> _Short exercise_
Render every line of the listing below as a numbered list, omitting blank lines and leaving the pictures out.

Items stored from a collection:
▬▬▬▬▬▬
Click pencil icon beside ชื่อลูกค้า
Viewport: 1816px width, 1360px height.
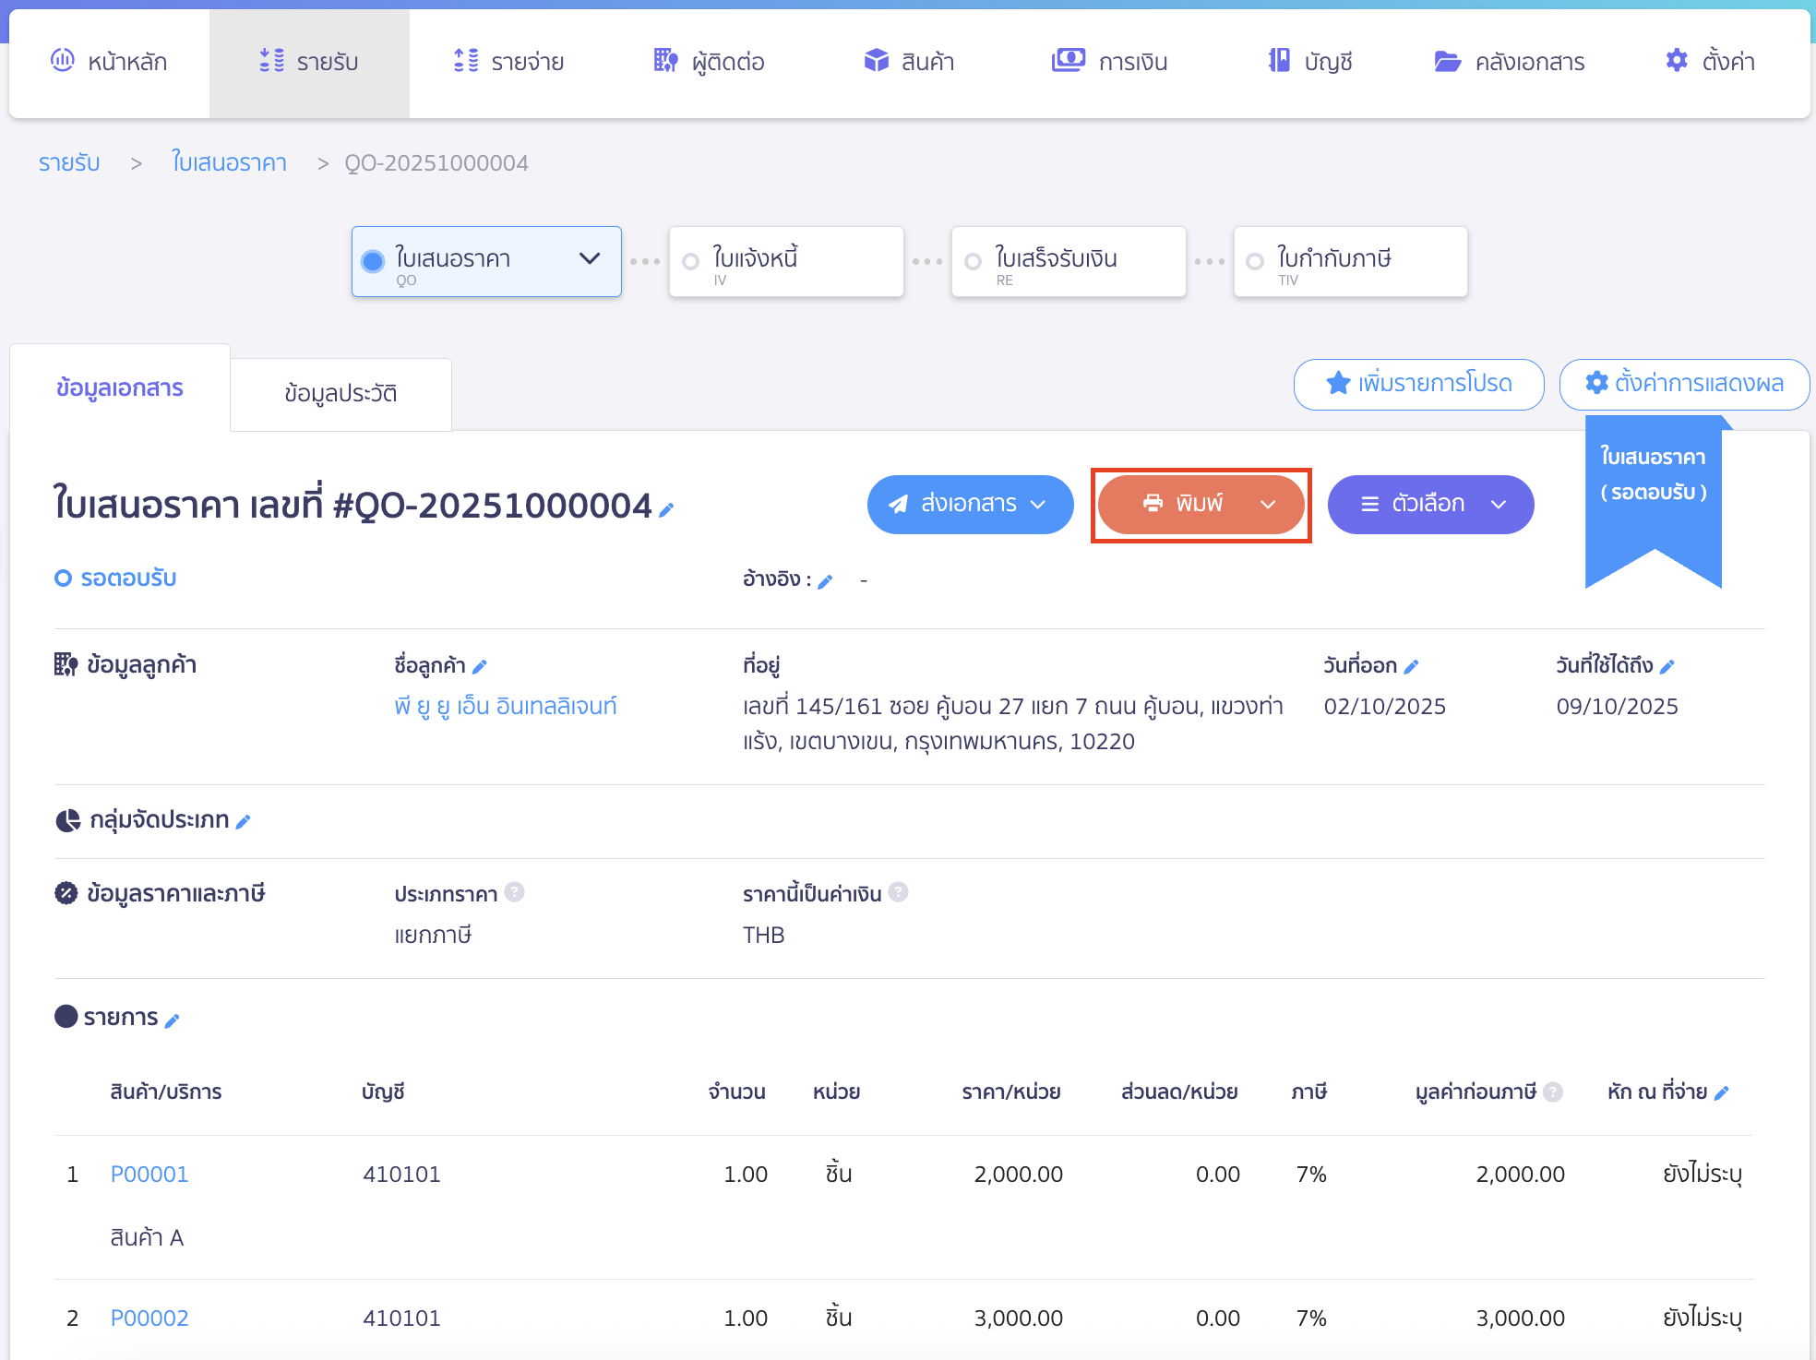480,667
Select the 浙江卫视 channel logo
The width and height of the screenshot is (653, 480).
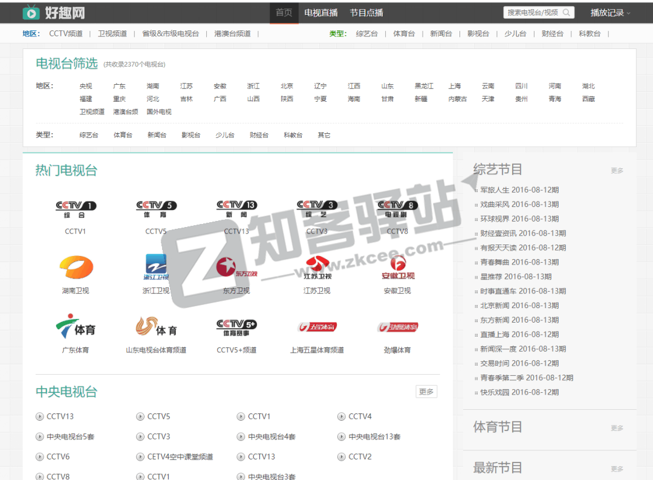coord(156,268)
▬▬▬▬▬▬
> _Task result_
1. Click pencil icon beside ชื่อลูกค้า
2. Viewport: 1816px width, 1360px height.
3. 480,667
4. Select the 浙江卫视 channel logo
5. The width and height of the screenshot is (653, 480).
6. coord(156,268)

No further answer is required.